COVID‐19 severity can be attenuated through the use of dexamethasone in patients with severe disease, demonstrating the role of steroid‐sensitive inflammation in COVID‐19 severity [4]. Numerous other therapeutics are being tested for their ability to attenuate COVID‐19, including the COVACTA trial of the anti‐interleukin (IL)‐6 receptor monoclonal antibody tocilizumab [5] and granulocyte–macrophage colony‐stimulating factor (GM‐CSF) neutralizing monoclonal antibodies [6]. In addition to these immunomodulatory therapeutic agents, prophylactic immunomodulation may offer some benefit in limiting COVID‐19 severity. Vaccination against Mycobacterium tuberculosis using the bacillus Calmette–Guérin (BCG) vaccine has been studied in many settings as a possible trigger of ‘off‐target’ effects that protect against non‐mycobacterial pathogens, and has been considered for its possible role in combating COVID‐19 [7]. In this edition, Aksu et al. retrospectively studied the records of patients hospitalized with COVID‐19 to determine their disease severity and BCG vaccine history [8]. Using multivariate analysis, age and socio‐economic status were determined to be independent risk factors for severe disease, in line with other studies [3, 9]. By contrast, BCG vaccine history was not associated with disease severity in this analysis. While this may indicate that BCG vaccine history is not a major determinant of COVID‐19 severity, the relatively small size of this data set (n = 123 hospitalized patients) may require confirmation in larger‐scale population studies.

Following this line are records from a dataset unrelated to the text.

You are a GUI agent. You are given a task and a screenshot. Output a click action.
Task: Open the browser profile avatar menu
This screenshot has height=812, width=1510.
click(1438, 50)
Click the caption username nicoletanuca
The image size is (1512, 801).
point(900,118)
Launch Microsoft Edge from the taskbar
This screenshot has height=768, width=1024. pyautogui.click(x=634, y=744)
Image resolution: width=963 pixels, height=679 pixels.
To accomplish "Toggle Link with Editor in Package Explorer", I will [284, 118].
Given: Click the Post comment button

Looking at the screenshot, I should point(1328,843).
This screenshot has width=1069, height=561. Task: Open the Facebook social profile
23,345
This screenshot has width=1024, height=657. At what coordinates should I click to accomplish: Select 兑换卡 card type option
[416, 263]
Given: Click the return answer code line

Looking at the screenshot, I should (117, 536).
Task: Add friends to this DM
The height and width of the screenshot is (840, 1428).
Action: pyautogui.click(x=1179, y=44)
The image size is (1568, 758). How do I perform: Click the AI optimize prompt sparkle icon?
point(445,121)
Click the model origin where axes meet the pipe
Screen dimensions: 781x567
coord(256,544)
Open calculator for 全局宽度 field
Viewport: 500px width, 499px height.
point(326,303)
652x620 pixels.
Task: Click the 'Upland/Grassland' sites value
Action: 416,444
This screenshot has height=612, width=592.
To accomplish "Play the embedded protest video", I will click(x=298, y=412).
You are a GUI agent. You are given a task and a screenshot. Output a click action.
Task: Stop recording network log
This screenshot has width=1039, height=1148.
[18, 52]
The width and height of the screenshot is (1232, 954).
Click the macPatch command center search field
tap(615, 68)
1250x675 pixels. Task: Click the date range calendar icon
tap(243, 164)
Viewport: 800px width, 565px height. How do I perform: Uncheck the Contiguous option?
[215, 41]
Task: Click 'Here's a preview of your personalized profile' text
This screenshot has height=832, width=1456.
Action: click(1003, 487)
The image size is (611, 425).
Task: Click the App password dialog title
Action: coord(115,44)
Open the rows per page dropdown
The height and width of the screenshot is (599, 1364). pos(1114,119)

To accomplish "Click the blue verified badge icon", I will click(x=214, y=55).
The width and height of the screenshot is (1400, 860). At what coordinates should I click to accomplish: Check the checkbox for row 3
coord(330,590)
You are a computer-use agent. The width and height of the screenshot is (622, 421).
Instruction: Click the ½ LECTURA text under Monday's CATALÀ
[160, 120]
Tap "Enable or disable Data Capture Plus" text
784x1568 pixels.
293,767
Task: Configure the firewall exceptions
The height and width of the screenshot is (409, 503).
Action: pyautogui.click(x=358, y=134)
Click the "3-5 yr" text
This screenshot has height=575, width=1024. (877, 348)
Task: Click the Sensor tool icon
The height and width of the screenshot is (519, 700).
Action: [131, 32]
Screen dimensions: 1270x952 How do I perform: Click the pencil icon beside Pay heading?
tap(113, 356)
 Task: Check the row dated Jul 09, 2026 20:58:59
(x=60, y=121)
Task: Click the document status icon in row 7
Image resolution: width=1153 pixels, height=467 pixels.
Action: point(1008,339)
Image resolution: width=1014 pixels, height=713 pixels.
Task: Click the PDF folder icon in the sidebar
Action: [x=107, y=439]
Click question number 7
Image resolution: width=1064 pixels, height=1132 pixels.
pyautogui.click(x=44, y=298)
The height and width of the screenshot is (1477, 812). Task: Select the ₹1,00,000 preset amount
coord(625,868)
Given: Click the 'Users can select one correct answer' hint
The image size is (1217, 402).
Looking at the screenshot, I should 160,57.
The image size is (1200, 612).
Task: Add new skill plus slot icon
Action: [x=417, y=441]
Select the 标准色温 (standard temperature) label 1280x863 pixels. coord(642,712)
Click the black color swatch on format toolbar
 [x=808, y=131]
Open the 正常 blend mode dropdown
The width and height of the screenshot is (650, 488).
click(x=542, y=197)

The humoral immune response to SARS‐CoV‐2 may be a crucial determinant of viral clearance and could act as a correlate of protection following natural infection or vaccine‐mediated immune responses. Additionally, antibody testing is essential for understanding the rate of infection in the population through the use of public health serosurveillance, and therefore accurately determining populations at risk of severe disease and the absolute case fatality rate. As such, studies of the nature, scale and longevity of the antibody response to SARS‐CoV‐2 are essential. In this issue, Huang et al. monitored the immunoglobulin (Ig)G, IgM and IgA responses in longitudinal serum samples from 43 COVID‐19 patients using a recombinant Spike‐protein‐based capture immunoassay [10]. This demonstrated that the scale of these antibody responses increased with disease severity, in agreement with other reports, and were largely well correlated between immunoglobulin isotypes. Furthermore, Huang et al. demonstrate that IgA, which has been relatively understudied thus far, may be detectable relatively early in the process of COVID‐19, potentially offering a better serological marker of infection than other isotypes. This work highlights the urgent need for improved understanding of the serological response to SARS‐CoV‐2, for both diagnostic testing and public health serosurveillance studies.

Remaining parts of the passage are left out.